Pajoy, 31, has five goals and two assists in 20 appearances during his first season in MLS. He joins a striker corps with significant issues: Maicon Santos (seven goals) is out with a toe injury, Hamdi Salihi has not met expectations after signing a major contract in preseason, and newly acquired Long Tan hasn’t scored in three appearances since arriving from Vancouver.
“Right now, Pajoy fits pretty high” on United’s depth chart, Coach Ben Olsen said. Presumably, Pajoy would partner with withdrawn forward Dwayne De Rosario, who is tied for second in MLS in assists with 10 and has scored five times. The 2011 league MVP missed his first game of the season last week because of a shoulder injury but is expected to return to the lineup this weekend.
“They’ve all done fine,” Olsen said of Santos, Salihi and Tan, “but we needed to add another option and another piece up top. Pajoy complements a lot of our guys.”
Pajoy is scheduled to join the club Friday and might end up starting Sunday, when United (11-8-3) faces the Union (7-12-2) at RFK Stadium.
The trade was the second in eight days by United, which acquired defender Mike Chabala from the Portland Timbers for a supplemental draft pick.
United has lost four of six matches and slipped to fifth place in the Eastern Conference. The top five will earn playoff berths, and having played fewer games than all but one of the other contenders, D.C. is in good position to end a four-year playoff drought.
However, United was once among the league’s top-scoring teams but has just two goals in the past four regular season matches: by Chris Pontius, who is most effective on the left side of midfield, and wide midfielder Nick DeLeon.
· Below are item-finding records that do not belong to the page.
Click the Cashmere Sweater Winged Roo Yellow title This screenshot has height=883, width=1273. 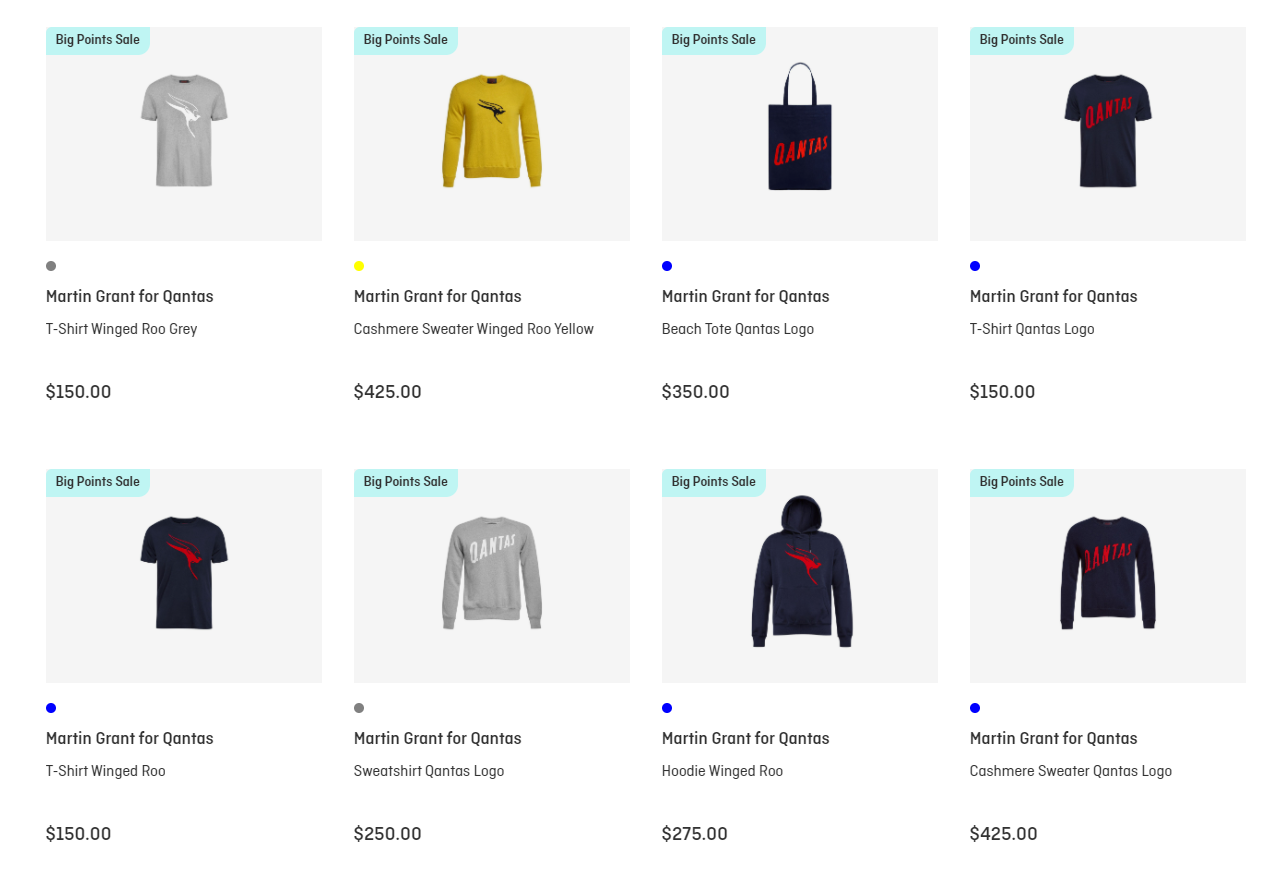pos(473,329)
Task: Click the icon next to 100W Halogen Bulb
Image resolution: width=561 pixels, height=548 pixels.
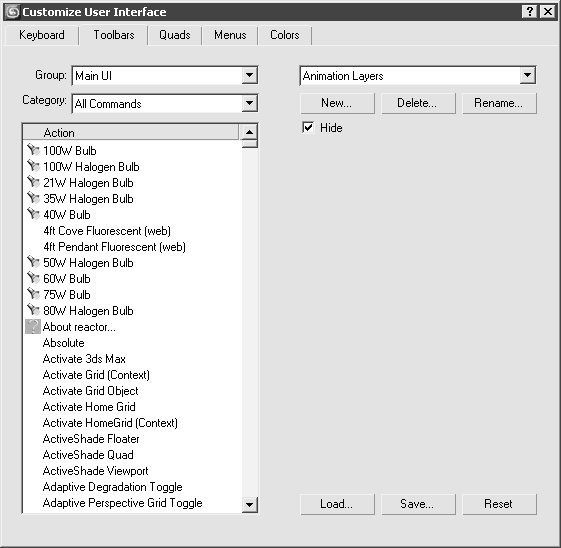Action: [x=33, y=166]
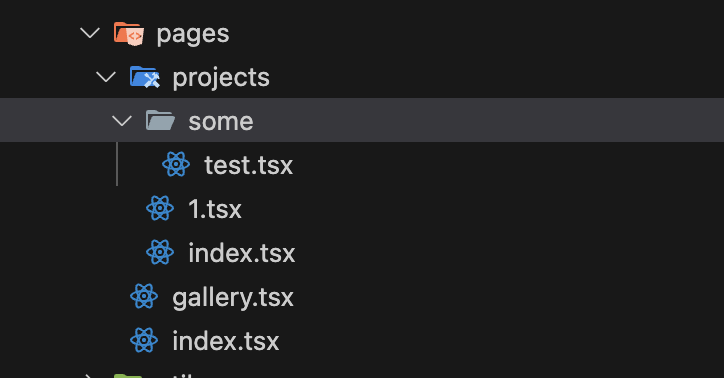This screenshot has height=378, width=724.
Task: Open the test.tsx file
Action: pos(248,165)
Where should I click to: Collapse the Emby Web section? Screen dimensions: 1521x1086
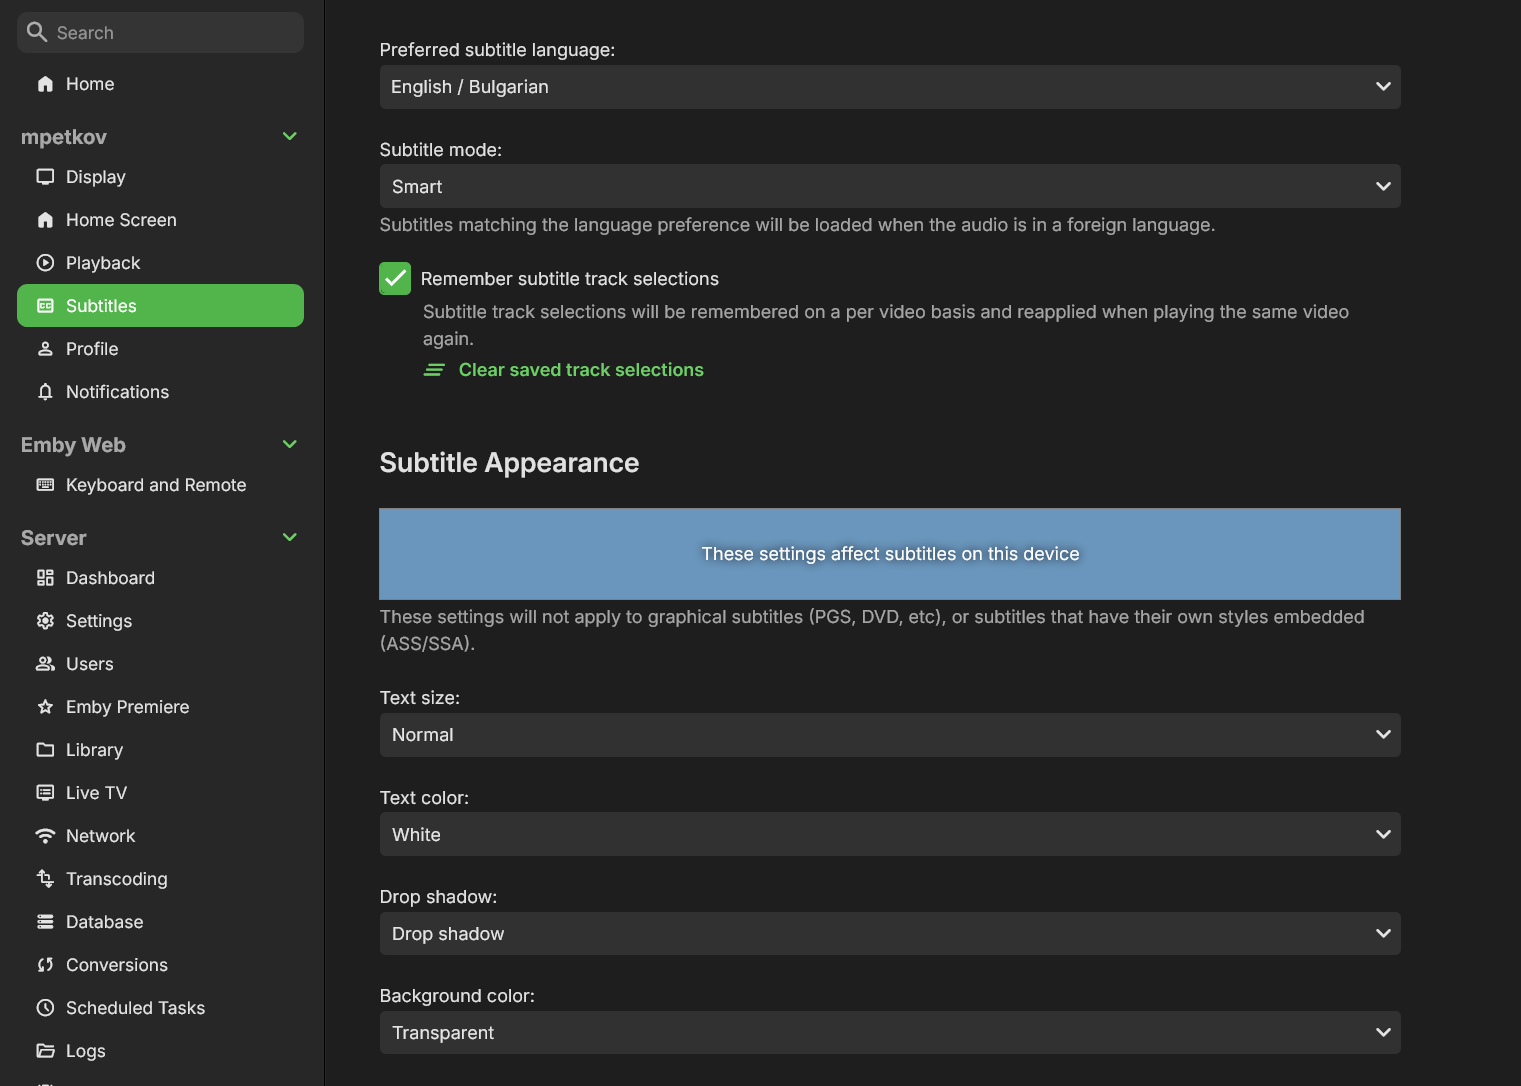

To acquire the 6-foot-1 Pajoy, United relinquished Cruz, a personable character who brought energy and grit to the midfield since joining the club from the Houston Dynamo last winter. Cruz, 22, won a starting job early this season, but in recent weeks, his playing time diminished. He didn’t enter either of back-to-back matches against the Columbus Crew and played just 10 minutes during last Saturday’s 2-1 loss at Sporting Kansas City.
Cruz said last week that he was becoming increasingly frustrated with his role. On Thursday, after being told about the trade before practice, he said: “I wasn’t playing much, I was obviously unhappy, but I didn’t ask for a trade. When they called me in this morning, I didn’t expect it.”
Cruz added: “I am thankful to D.C. United — there’s no ill-will.”
Olsen said Cruz became expendable because United has a “luxury of riches” at the wide midfield positions. Pontius is United’s leading scorer with 10 goals, DeLeon (four goals, three assists) is enjoying a quality rookie season, Andy Najar has rejoined the club after Olympic duty with Honduras and English veteran Lewis Neal has provided support on the left side.
That said, “It’s hard trading a guy like Danny,” Olsen said. “I like Danny, and he has had a real impact on the team and the community” in terms of fan outreach.
Asked if Cruz’s frustration was spilling over in the locker room, Olsen said: “I don’t think it affected the group that much. Who’s happy when they’re not playing? He’s an emotional kid but it was never a detriment.”
The exchange will impact United’s payroll. Cruz’s base salary was $100,000, while Pajoy earns $180,000 annually.
Pajoy has scored 47 goals in 215 appearances since beginning his career with Colombian club Cortulua in 2004. He also played in his homeland for Atletico Huila in 2005, Boyaca Chico in 2006, Deportivo Cucuta from 2007 to ’09, Deportivo Cali in 2010, and Millonarios in 2010 before a loan to Itagui Ditaires last year.
“We felt that we needed to add another piece up top and the opportunity to get Lionard Pajoy was one that we could not pass up,” General Manager Dave Kasper said in a written statement. “We’re excited to integrate him into our side immediately.”